We’ve taken a lot of creative steps to take Age of Empires into modern gaming. It’s been 13 years since the last Age of Empire game so we have a lot of catching up to do. We’re doing things that no other RTS game has done before…
So what changes can fans expect? You don’t have to look too far to see what’s on the horizon, as a quick glance at two of the confirmed civilisations (The English and the Mongols) should tell you plenty. “The English intentionally play a lot like what you’d expect of something from a previous Age of Empires game,” Isgreen explained.
The Mongols do not; they play completely differently. We have this wonderful spectrum of civilisations, and that’s so there is always a super-accessible way that people can get into it […] there’s going to be this wonderful spectrum of different ways that you can enjoy Age of Empires. We could never do that before.

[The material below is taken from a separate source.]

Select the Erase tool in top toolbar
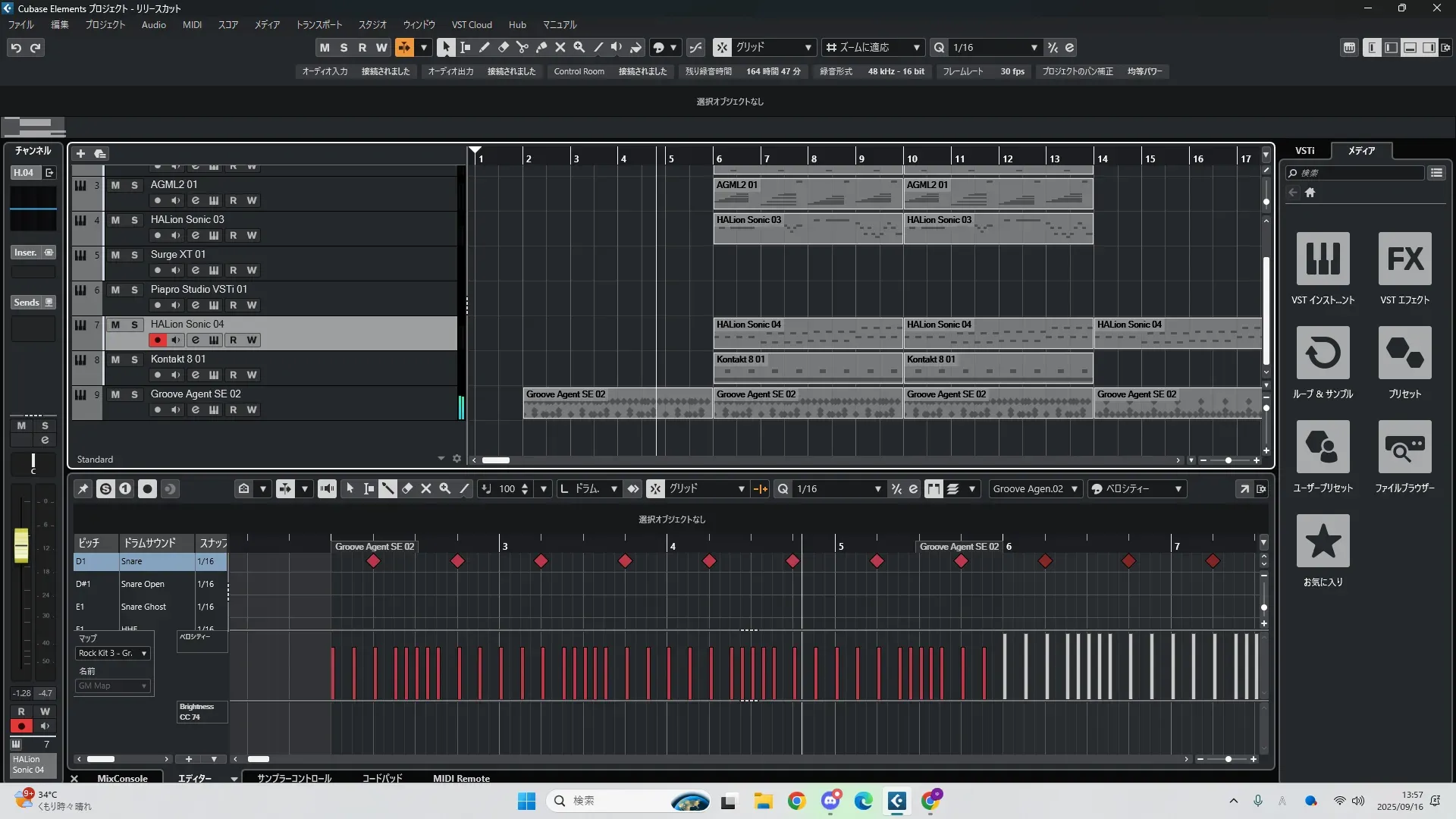 coord(503,47)
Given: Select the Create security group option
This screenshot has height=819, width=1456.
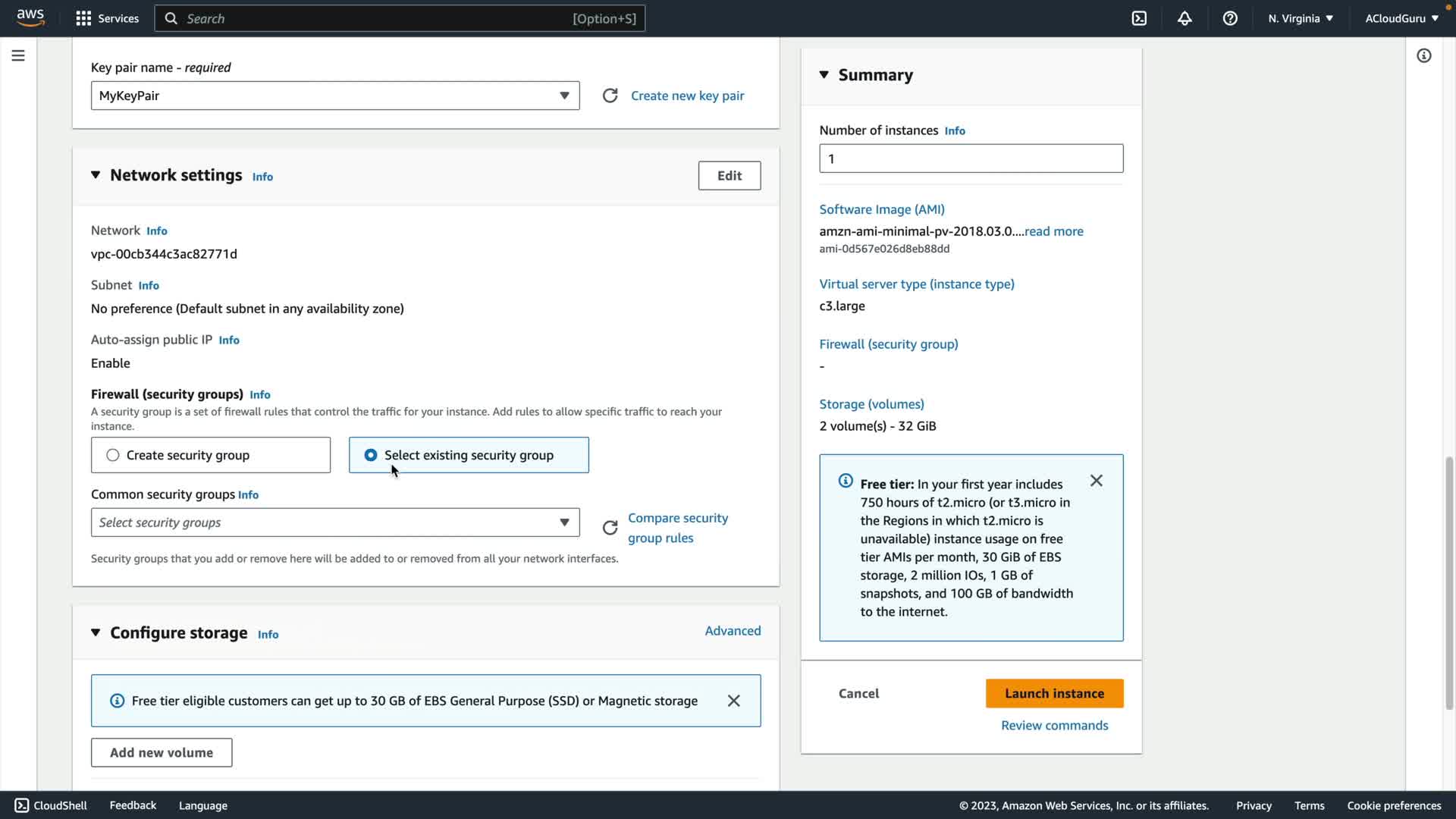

Relic has done very different things in the RTS space in the past, but it understands that this is an Age of Empires game. The feel and pace of it is all there; you can build big cities, you can wall them in – and you can have fights on the walls now. All of that is really cool and it is so important. But it’s funny, because Relic was, in some ways, more conservative than us [at World’s Edge] at times. They were like, ‘But this is different than what has been done in Age of Empires before!’ and we were like, ‘It’s cool, it’s cool. We’re going to do it…
I’m personally amped for the return of Age of Empires. I’m still a huge fan of the monumentally magnificent second game, which recently got a nifty HD upgrade. If Age of Empires 4 can recapture that magic while adding a few new tweaks to the formula, I’ll be wolololololing all the way to the bank come launch day.